Skip pictures in the listing below; copy exactly the lines from the one with "Task: Click into the From date field" through the one with "Task: Open the hamburger menu icon top left", inclusive.

- **DATASET EXCERPTS**:
-- Opening Marker --

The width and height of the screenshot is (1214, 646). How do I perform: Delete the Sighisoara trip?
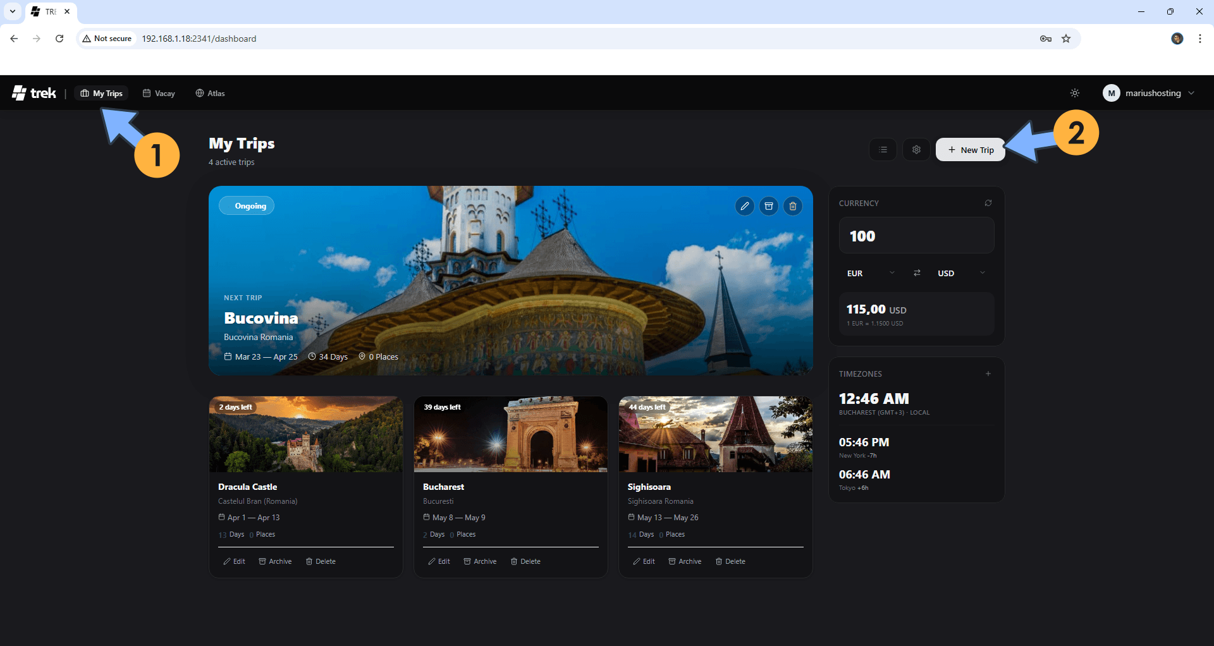(x=730, y=561)
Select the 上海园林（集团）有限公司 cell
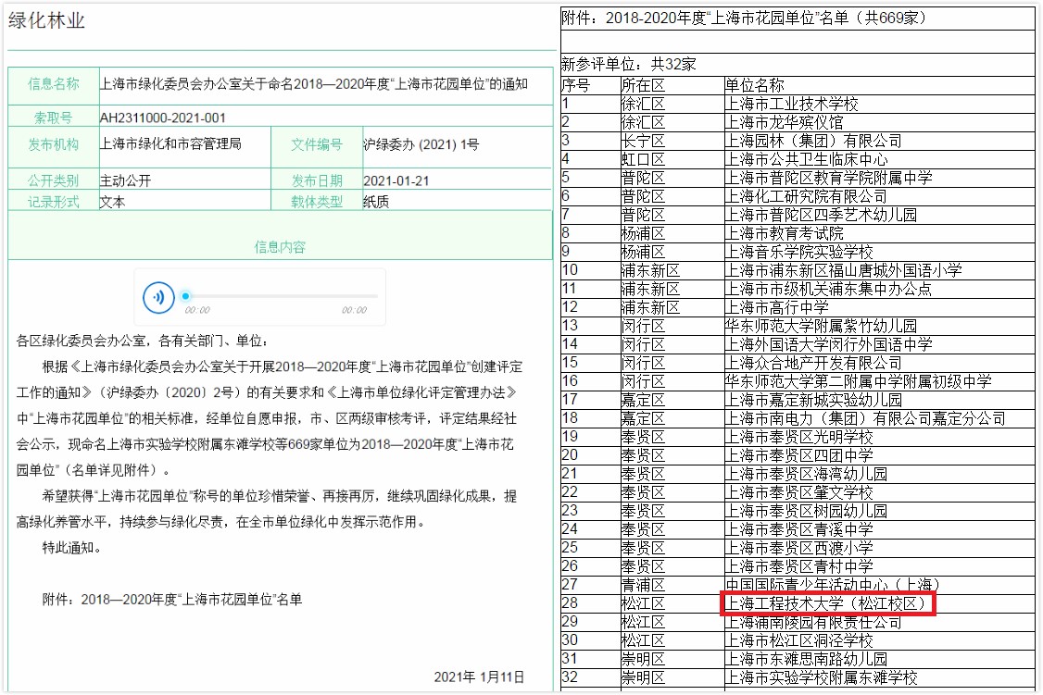The image size is (1043, 695). coord(813,141)
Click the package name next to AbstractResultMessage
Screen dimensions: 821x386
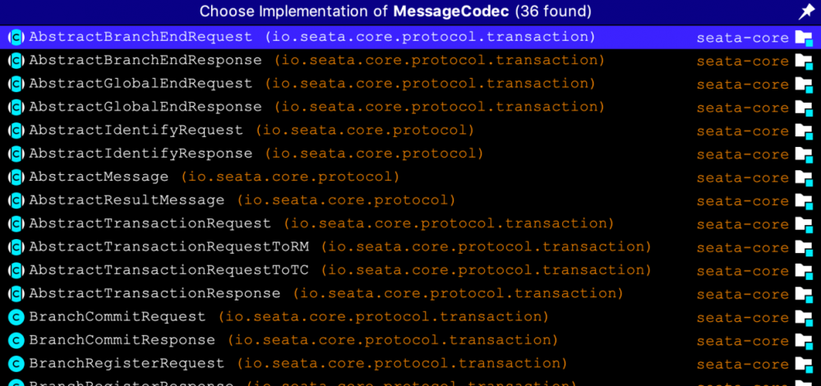[345, 200]
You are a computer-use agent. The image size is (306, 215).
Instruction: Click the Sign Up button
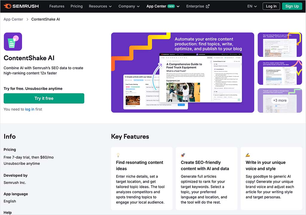(292, 6)
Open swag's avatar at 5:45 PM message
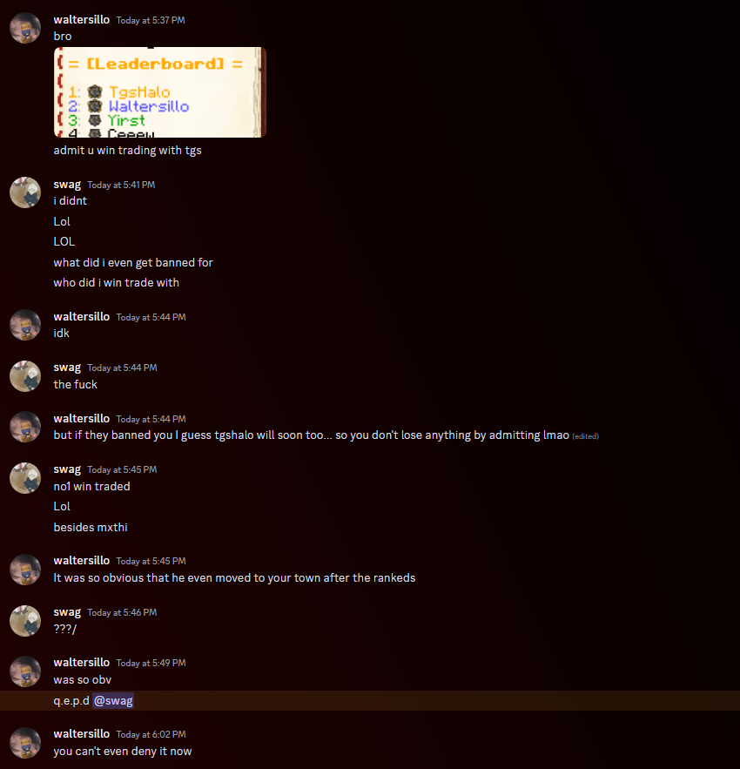 pyautogui.click(x=25, y=477)
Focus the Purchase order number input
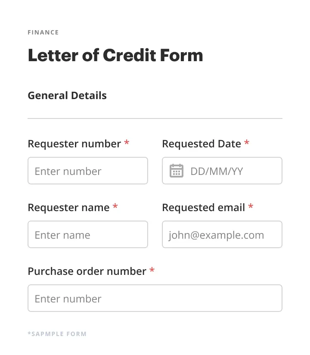 point(155,298)
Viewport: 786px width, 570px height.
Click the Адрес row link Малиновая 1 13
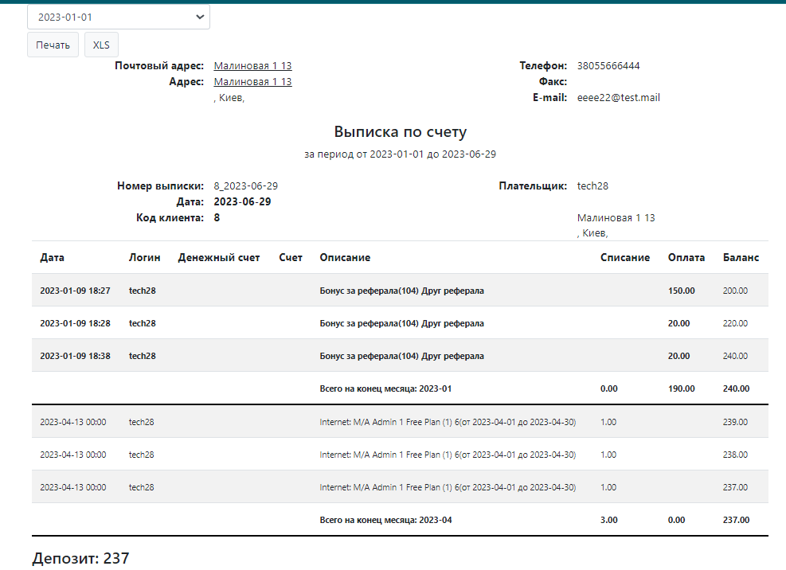click(252, 82)
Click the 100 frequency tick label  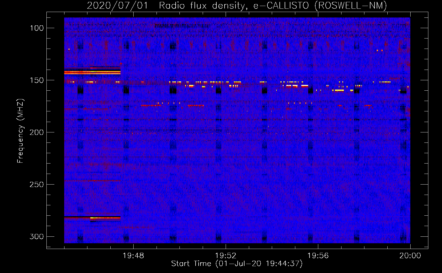(37, 28)
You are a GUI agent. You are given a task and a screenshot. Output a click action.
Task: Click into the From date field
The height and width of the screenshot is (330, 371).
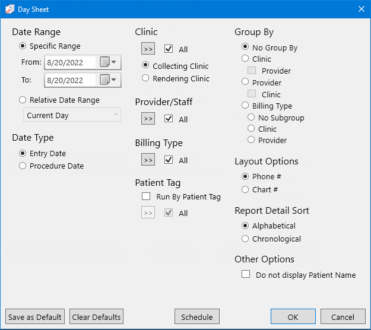[71, 62]
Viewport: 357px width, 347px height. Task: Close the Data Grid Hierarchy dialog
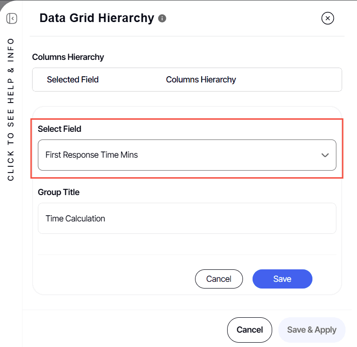tap(328, 18)
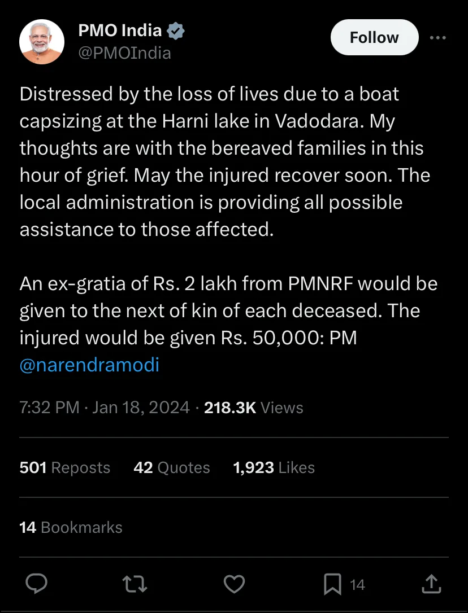The height and width of the screenshot is (613, 468).
Task: Repost this tweet using the repost icon
Action: click(135, 584)
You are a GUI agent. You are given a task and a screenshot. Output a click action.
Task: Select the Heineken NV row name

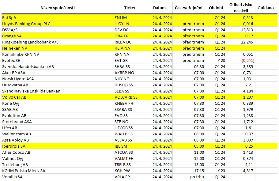pos(58,48)
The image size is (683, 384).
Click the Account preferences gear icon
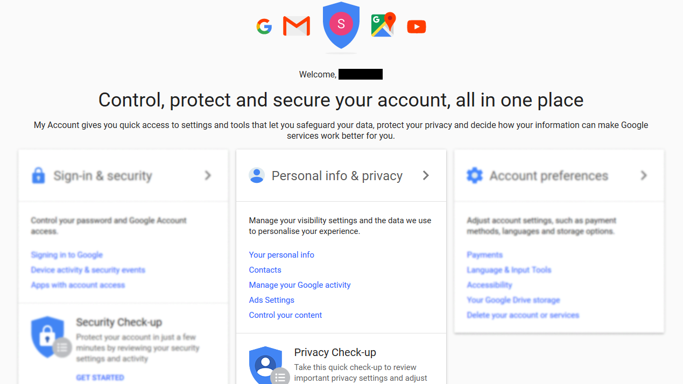(474, 175)
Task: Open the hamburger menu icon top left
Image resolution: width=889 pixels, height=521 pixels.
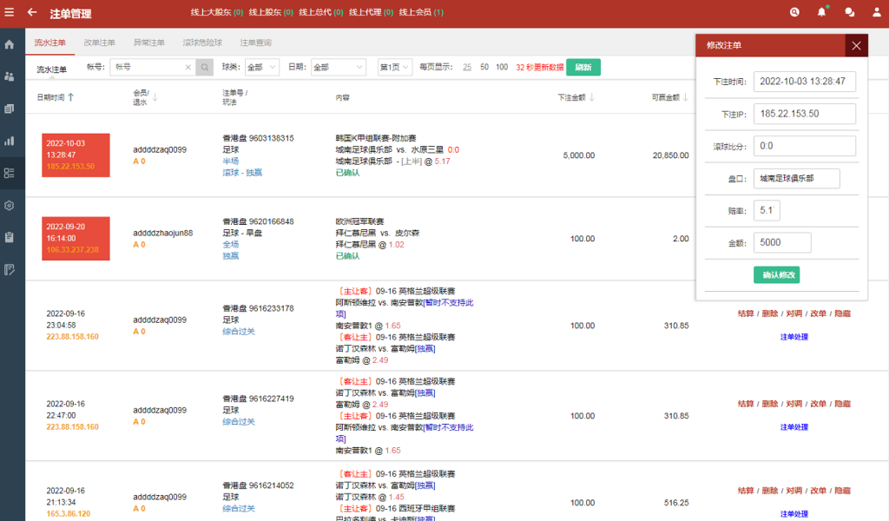Action: pos(11,12)
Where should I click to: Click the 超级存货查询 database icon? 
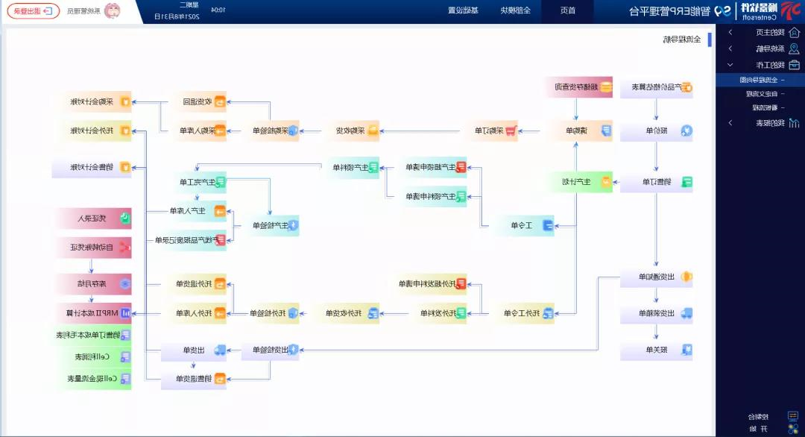(606, 87)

-- Closing Marker --

- **WRITTEN RESPONSE**:
Task: Click into the From date field
The height and width of the screenshot is (330, 371).
[71, 62]
Viewport: 357px width, 347px height. Task: Close the Data Grid Hierarchy dialog
tap(328, 18)
The height and width of the screenshot is (613, 468).
Task: Repost this tweet using the repost icon
Action: click(135, 584)
You are a GUI agent. You are given a task and a screenshot. Output a click action.
Task: Select the Heineken NV row name

pos(58,48)
The image size is (683, 384).
Click the Account preferences gear icon
(474, 175)
Task: Open the hamburger menu icon top left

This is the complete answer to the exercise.